Could you render every line of the rows below as a JSON list of strings, one string per line, with blank lines skipped and the pictures left out?
-- Begin Task material --
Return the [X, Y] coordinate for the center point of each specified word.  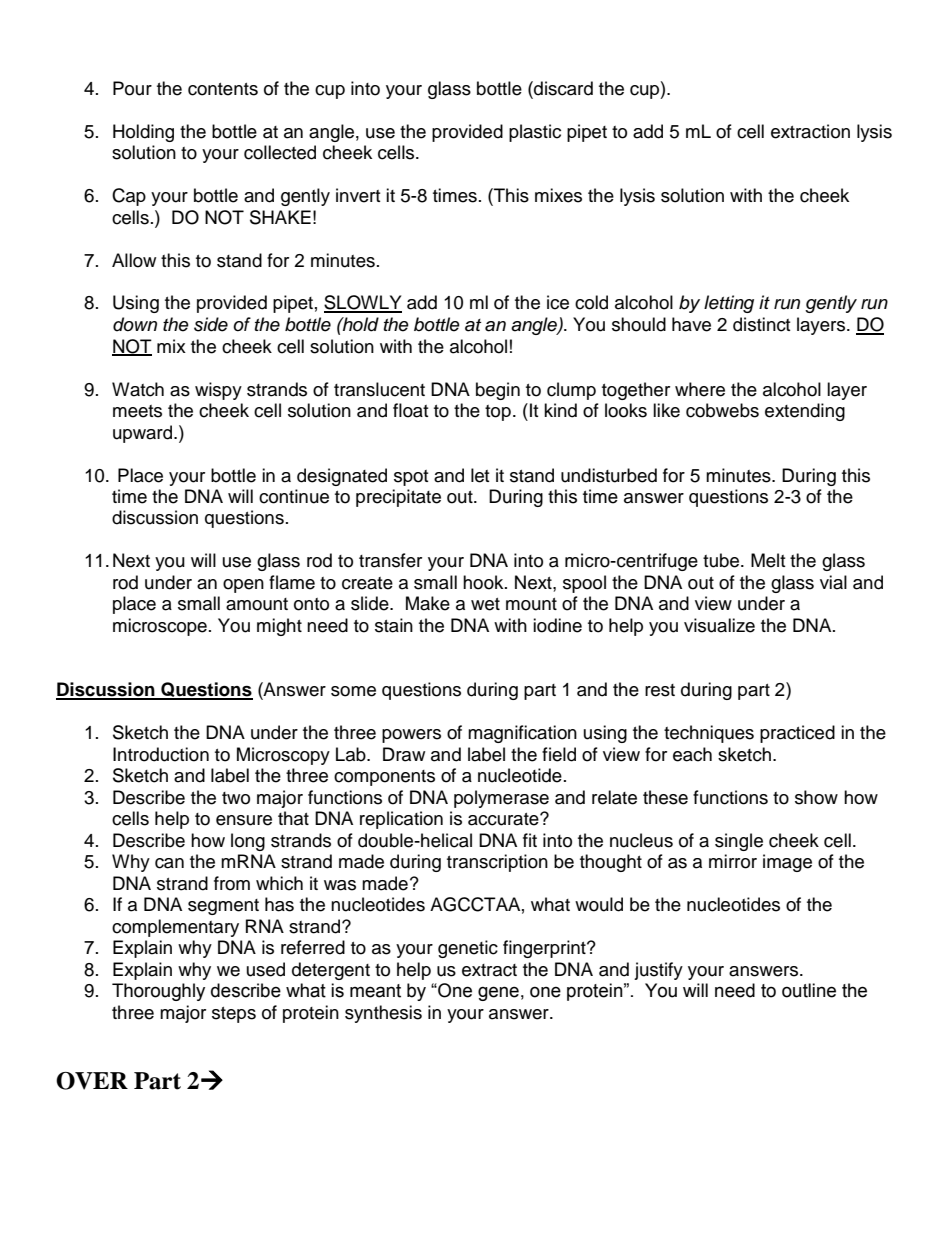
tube [722, 560]
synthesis [383, 1014]
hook [484, 582]
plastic [535, 133]
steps [234, 1015]
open [243, 586]
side [211, 324]
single [739, 842]
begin [498, 391]
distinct [761, 324]
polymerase [501, 799]
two [236, 798]
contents [223, 89]
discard [562, 88]
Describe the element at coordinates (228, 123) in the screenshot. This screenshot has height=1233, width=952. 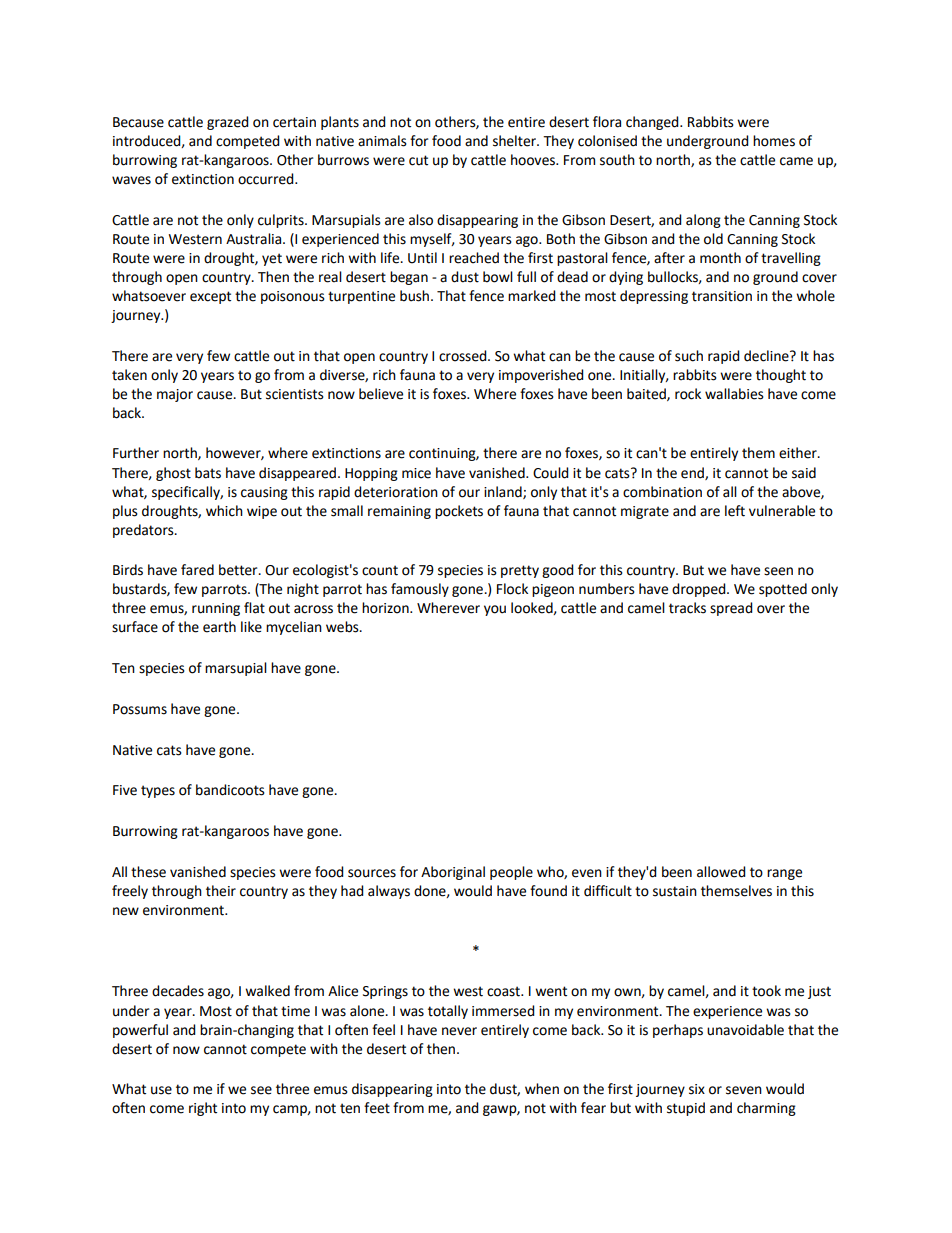
I see `grazed` at that location.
-- End Task material --
= Output for this task =
[
  "Return the [X, Y] coordinate for the center point of each specified word.  ",
  "tube [722, 560]",
  "synthesis [383, 1014]",
  "hook [484, 582]",
  "plastic [535, 133]",
  "steps [234, 1015]",
  "open [243, 586]",
  "side [211, 324]",
  "single [739, 842]",
  "begin [498, 391]",
  "distinct [761, 324]",
  "polymerase [501, 799]",
  "two [236, 798]",
  "contents [223, 89]",
  "discard [562, 88]",
  "Describe the element at coordinates (228, 123) in the screenshot. This screenshot has height=1233, width=952. ",
  "I see `grazed` at that location."
]